Police released video that captured a man kicking the victim in her stomach, causing her to fall to the ground. The man then stomped the woman's head multiple times while making anti-Asian statements, police said.
Video appeared to show that as the assault continued, at least three people in the lobby of the apartment stood by and watched. One of them closed the door as the assailant walked away and left the woman on the ground, the video showed.
"The victim sustained a serious physical injury and was removed by EMS to NYU Langone Hospital," police said in a statement. She was discharged Tuesday.
Police released photos of the man, who remains at large. Police hope someone can help them identify him.
Help identify the below individual wanted in connection to an assault. On Monday, March 29th at 11:40 AM, at 360 West 43rd St, a female, 65, was approached by an unidentified male who punched and kicked her about the body and made anti-Asian statements. Info?☎️1-800-577-TIPS. pic.twitter.com/LkwfYhMCLr
— NYPD Hate Crimes (@NYPDHateCrimes) March 29, 2021
Early Tuesday, the Brodsky Organization, the company that manages the luxury apartments, said in a statement posted on Instagram that it "condemns all forms of violence, racism, xenophobia, and violence against the Asian American community."
The company said that "the staff who witnessed the attack have been suspended pending an investigation in conjunction with their union" and that it was working to identify a "third-party vendor present during the incident so that appropriate action can be taken."
Officials decried the attack, which City Council Speaker Corey Johnson described on Twitter as "absolutely vile."
"These attacks against Asian-American New Yorkers must end," he tweeted. "Hate has no place here and we must always call it out when we see it."
This is absolutely vile. These attacks against Asian-American New Yorkers must end. Hate has no place here and we must always call it out when we see it.
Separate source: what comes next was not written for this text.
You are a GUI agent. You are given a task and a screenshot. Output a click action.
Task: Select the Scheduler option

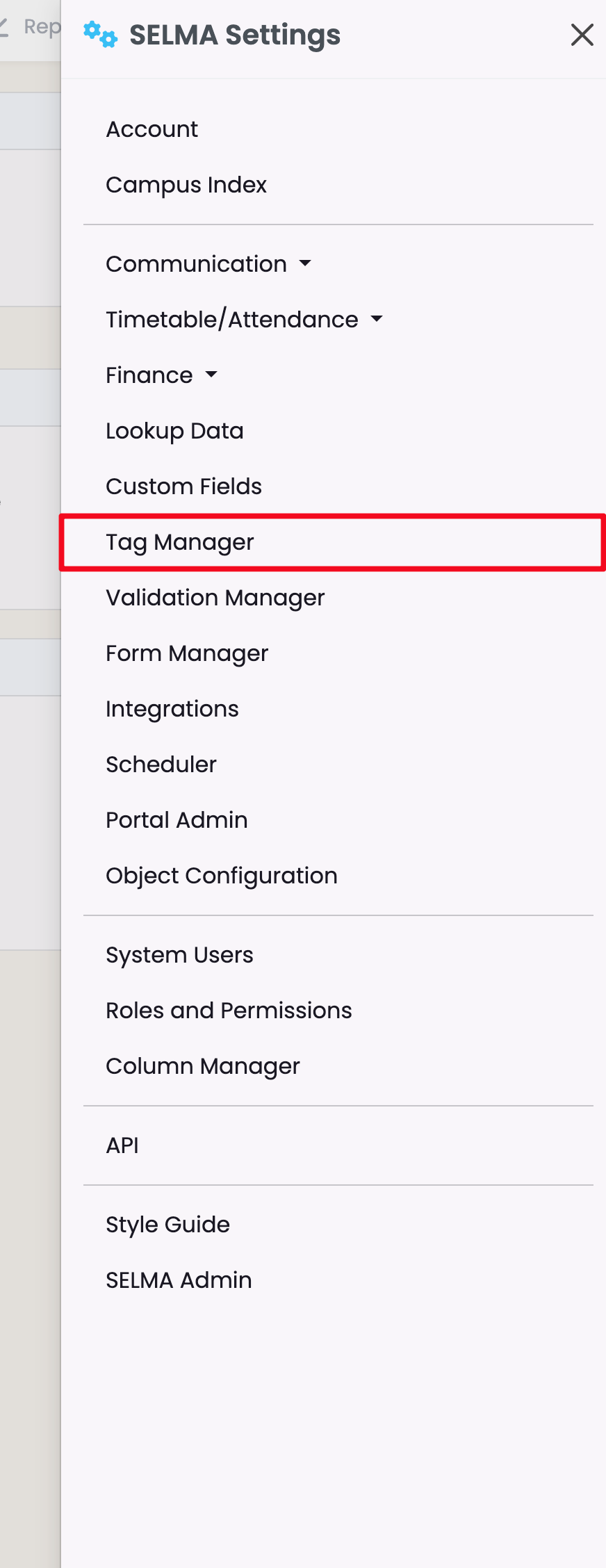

My office is reaching out to the precinct and will do anything we can to be of assistance. https://t.co/8cBOniIORC
— NYC Council Speaker Corey Johnson (@NYCSpeakerCoJo) March 30, 2021
City Comptroller Scott Stringer, a mayoral candidate, said the attack was "absolutely disgusting."
"Asian Americans belong in New York and are an integral part of our city," Stringer tweeted. "We have to continue to speak out, we have to continue to protect our AAPI neighbors, and we have to act immediately to #StopAsianHate."
This is absolutely disgusting. Asian Americans belong in New York and are an integral part of our city.
We have to continue to speak out, we have to continue to protect our AAPI neighbors, and we have to act immediately to #StopAsianHate. https://t.co/118VqLkq9b
— Scott Stringer (@scottmstringer) March 30, 2021
Rep. Grace Meng, D-N.Y., who has spearheaded legislation to combat hate crimes related to the Covid-19 pandemic, said the video embodied the lack of empathy toward Asian Americans.
"We've gone from being invisible to being seen as sub-human," Meng tweeted. "We just want to be seen as American like everyone else."
We’ve gone from being invisible to being seen as sub-human. We just want to be seen as American like everyone else. https://t.co/hcLovVbrOH
— Grace Meng (@Grace4NY) March 30, 2021
The incident, one of two violent attacks captured on camera in New York City recently, was the latest in a wave of crimes against Asian Americans across the country. An analysis of police department statistics this month revealed that 16 major cities across the U.S. experienced significant spikes in anti-Asian hate crimes last year.
The analysis, released by the Center for the Study of Hate and Extremism at California State University, San Bernardino, found that while hate crimes decreased overall by 7 percent last year, those targeting Asian people rose by nearly 150 percent.
New York accounted for the largest surge from three in 2019 to 28 in 2020, an 833 percent increase.